*** Opening Extracted material ***
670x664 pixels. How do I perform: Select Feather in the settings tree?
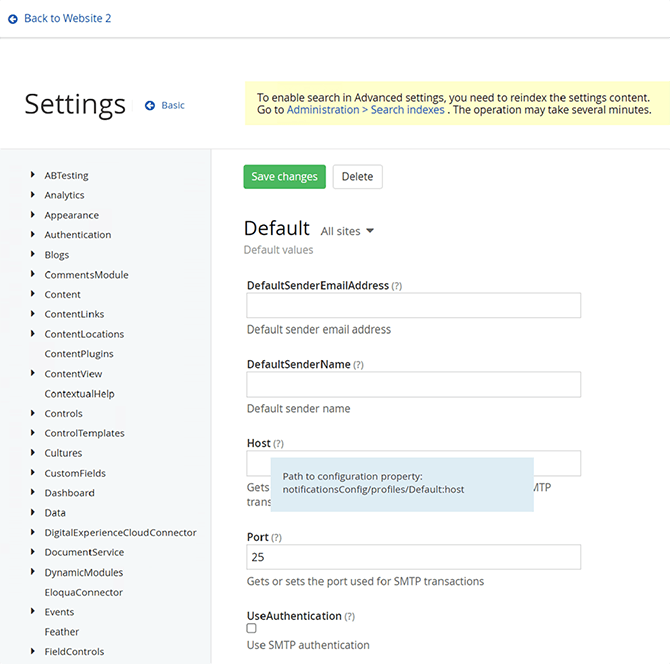click(x=61, y=632)
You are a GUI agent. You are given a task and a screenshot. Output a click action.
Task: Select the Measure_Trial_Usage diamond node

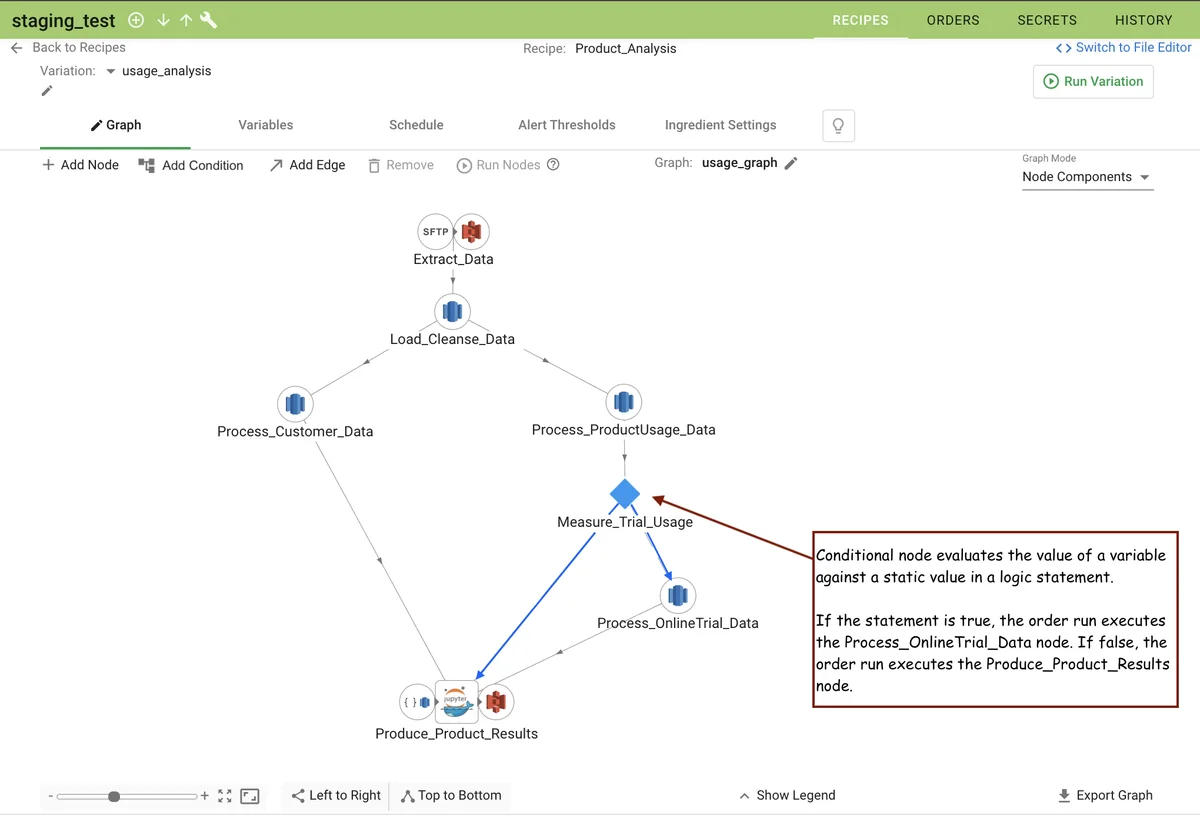pyautogui.click(x=625, y=494)
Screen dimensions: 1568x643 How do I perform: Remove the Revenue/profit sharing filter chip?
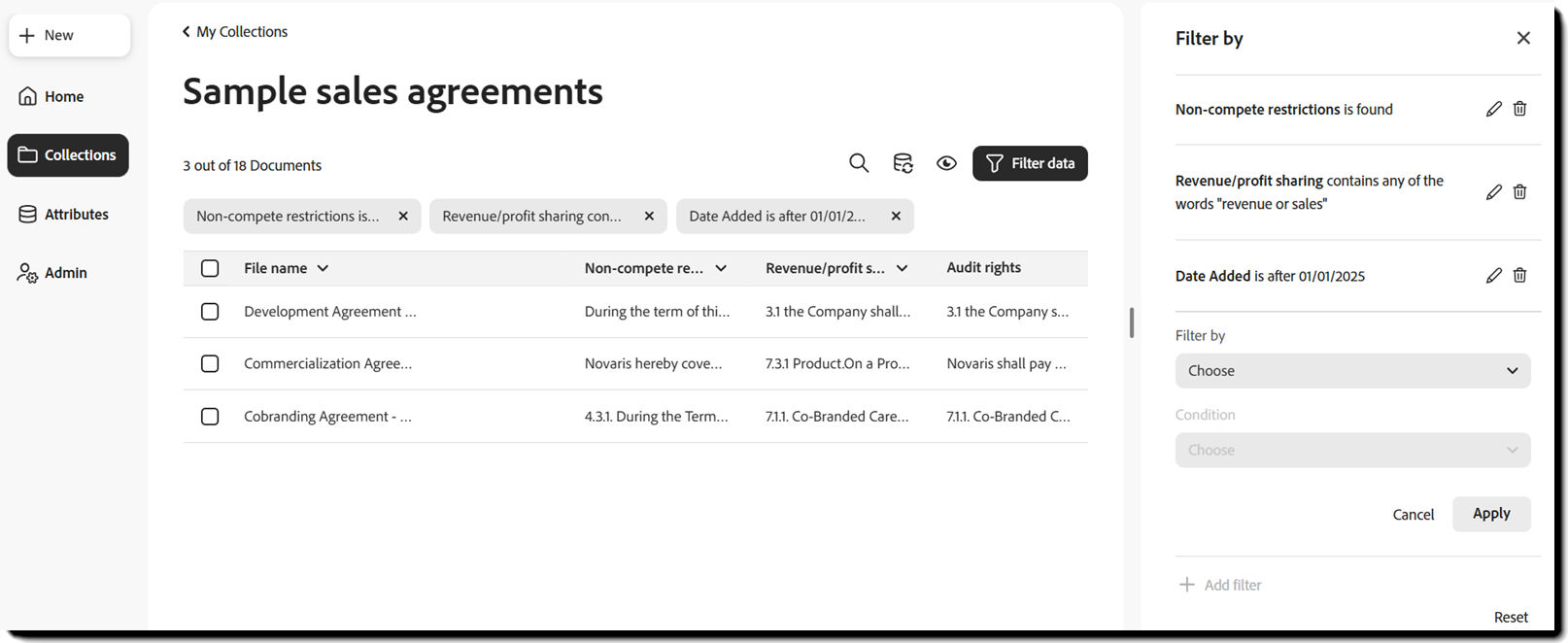[x=649, y=217]
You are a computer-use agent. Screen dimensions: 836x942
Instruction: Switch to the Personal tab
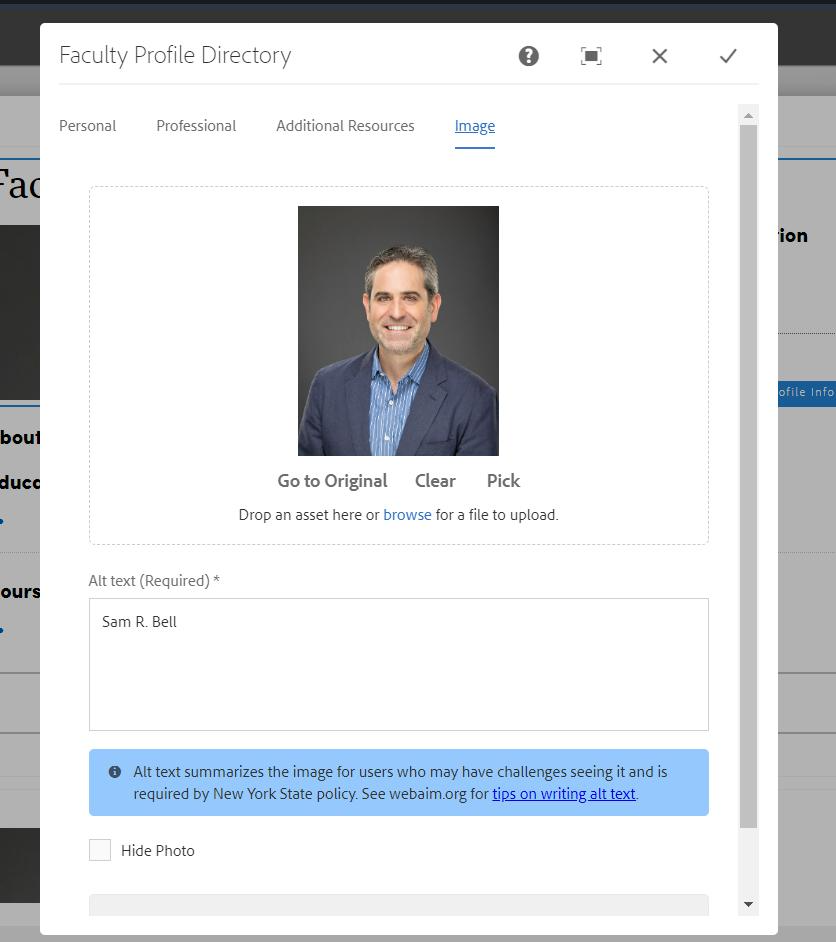[88, 126]

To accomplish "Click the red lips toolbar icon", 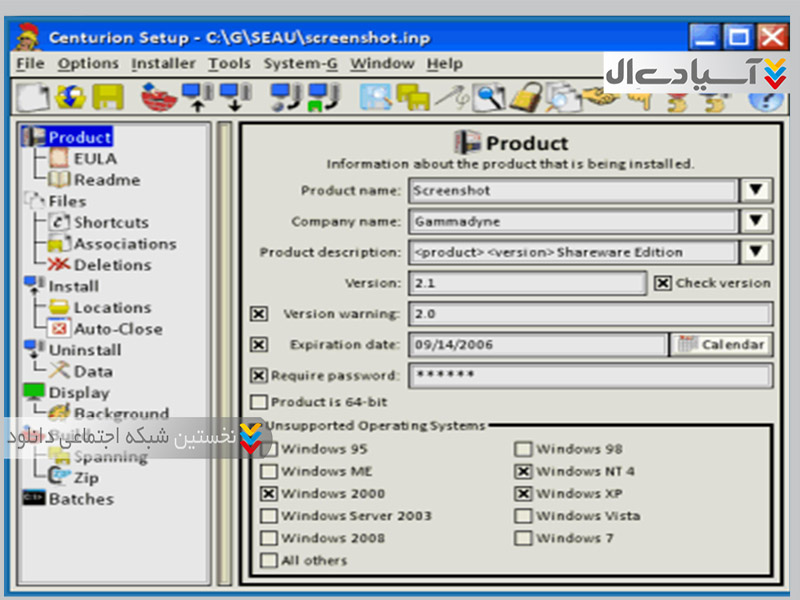I will click(x=156, y=97).
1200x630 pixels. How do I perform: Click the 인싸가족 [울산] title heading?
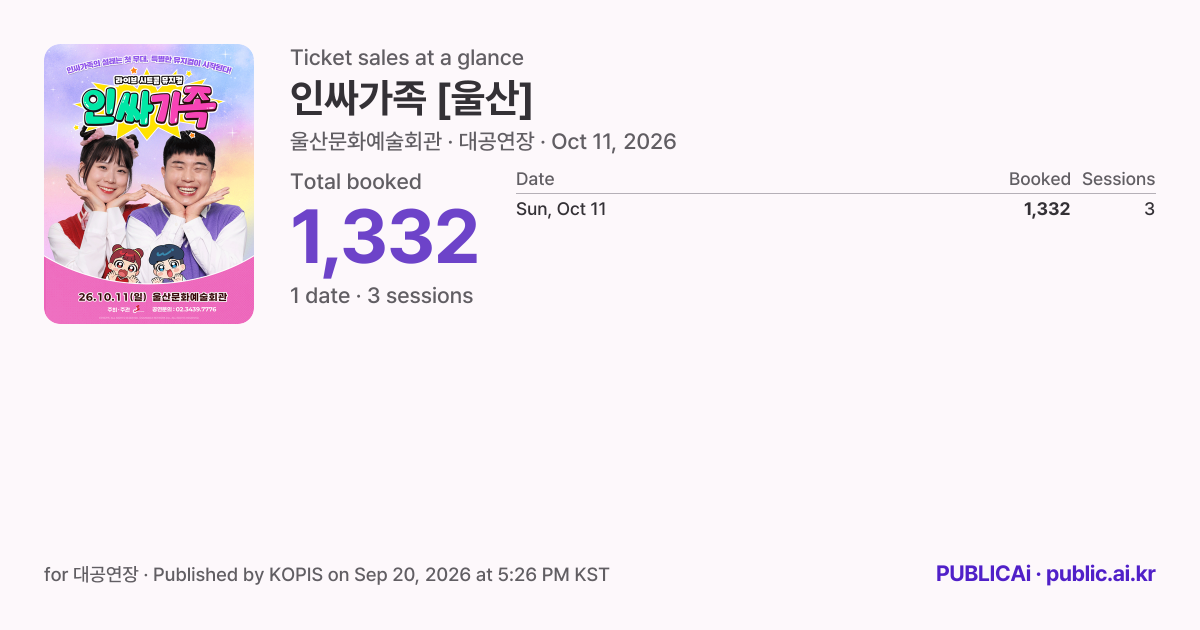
*** Closing Extracted material ***
Problem details
When the word "agent" occurs in a line above, list that line.

Output for this task
You are a GUI agent. You are given a task and a screenshot. Output a click action.
You are a computer-use agent. Screen dimensions: 836x942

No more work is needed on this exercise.